Steven C. Tracy, editor: Writers of the Black Chicago Renaissance (University of Illinois Press, 2011)

.. Been in Chicago/ over a year./ Had nothing down home,/ not much here.// .. // These Great Lake winds/ blow all around:/ I’m a light-coat man/ in a heavy-coat town.//  –  From “Down-Home Boy” by William Waring Cuney (1906-76), reprinted from Storefront Church (Paul Breman’s Heritage Series, 1973).

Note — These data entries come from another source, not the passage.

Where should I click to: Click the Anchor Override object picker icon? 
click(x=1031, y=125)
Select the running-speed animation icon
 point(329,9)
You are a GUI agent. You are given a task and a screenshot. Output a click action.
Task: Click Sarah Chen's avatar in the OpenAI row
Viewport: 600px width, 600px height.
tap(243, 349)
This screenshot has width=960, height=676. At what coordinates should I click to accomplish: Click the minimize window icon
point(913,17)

During the Great Migration, between 1916 and 1970 an estimated six million black people left the ‘Jim Crow’ rural south with its poverty, violence and white supremacy in search of a better life in the cities of the urban north and (mid)west, in Chicago finding work in the meatpacking industries and steel mills (Blood on the Forge, 1941, William Attaway’s Great Migration novel, is set in Pittsburgh, though), as hired domestics, Pullman-car porters, or as self-employed, settling mostly in segregated communities like poet Gwendolyn Brooks’s South Side (A Street in Bronzeville, 1945).

From 2% in 1916, by 1970 blacks in Chicago had increased to 33% of the population, five hundred thousand African Americans ultimately moving to the ‘Windy City’, their lives material for the 25 writers* portrayed  in Writers of the Black Chicago Renaissance, edited by Steven C. Tracy.

Among those portrayed are Robert S. Abbott, publisher/editor of the Chicago Defender, tireless advocate of black migration north; his successor and nephew John Sengstacke, for whom Langston Hughes from 1942 to 1962 wrote a Chicago Defender column where he launched his Jesse B. Semple stories; Claude A. Barnett, founder of the influential Associated Negro Press/ANP news service; and publisher/editor John H. Johnson of Negro Digest (later Black World), Ebony, and Jet.   

All, like Gwendolyn Brooks, poet Fenton Johnson (of an earlier generation), novelists Willard Motley (Knock on Any Door, 1947) and Frank London Brown (Trumbull Park, 1959), playwright Theodore Ward (Big White Fog, 1938), and radio scriptwriter and ‘word warrior’ Richard Durham (Destination Freedom, 1948-1950), ‘real’ Chicagoans, while others maybe not primarily associated with the city never the less set some of their most important works in Chicago: novelist Richard Wright (Native Son, 1940), dramatist Lorraine Hansberry (A Raisin in the Sun, 1959), and ANP staff writer and editor, poet Frank Marshall Davis (47th Street, 1948). 

Four essays, on the Federal Theatre Project, the Black Press, the Chicago School of Sociology, and the leftist John Reed Clubs/League of American Writers, supplement and expand on the 25 author portraits. A fifth essay, the expansive African American Music in Chicago During the Chicago Renaissance, and a discography of CDs, is a treatment of black Chicago musicians.                 

UFI// 8 August 2019                   

* Media: Robert Sengstacke Abbott, Claude A. Barrett, Alice C. Browning (editor of Negro Story), journalist and ‘jive’/slang authority Dan Burley, Richard Durham, John H. Johnson, John Sengstacke // Literature: William Attaway, poet Henry Blakely II, novelist Alan Bland and his brother, critic Edward Bland, short story writer Marita Bonner (Occomy) of Frye Street and Environs (1987), Gwendolyn Brooks, Frank London Brown, poet Margaret Esse Danner, Frank Marshall Davis, Lorraine Hansberry, Fenton Johnson, short story writer “Mattie” Marian Minus, Willard Motley, photographer Gordon Parks, poet Margaret Walker, Theodore Ward, Richard Wright, and novelist Frank Yerby //.